Records shown:
____

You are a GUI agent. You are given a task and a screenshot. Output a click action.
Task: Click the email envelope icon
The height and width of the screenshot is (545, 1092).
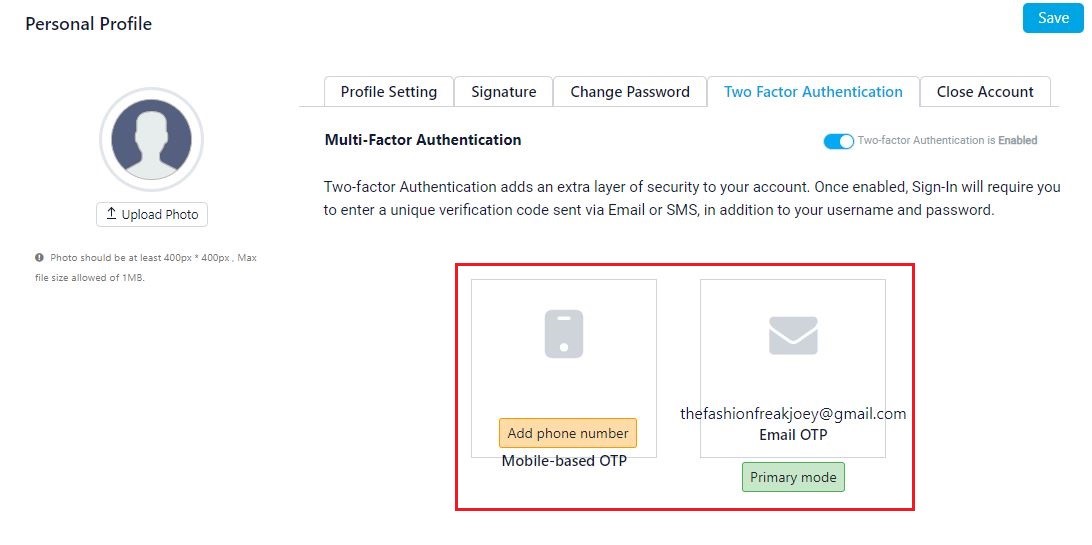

____

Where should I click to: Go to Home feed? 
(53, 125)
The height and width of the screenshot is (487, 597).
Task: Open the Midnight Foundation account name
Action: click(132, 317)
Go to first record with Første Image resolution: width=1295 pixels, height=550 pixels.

____

Instruction: Retype the material between the lines holding "You are a GUI" and "The height and width of the screenshot is (545, 1092).", inclusive, with no changes.

Result:
You are a GUI agent. You are given a task and a screenshot. Output a click action.
Task: Click the email envelope icon
The height and width of the screenshot is (545, 1092).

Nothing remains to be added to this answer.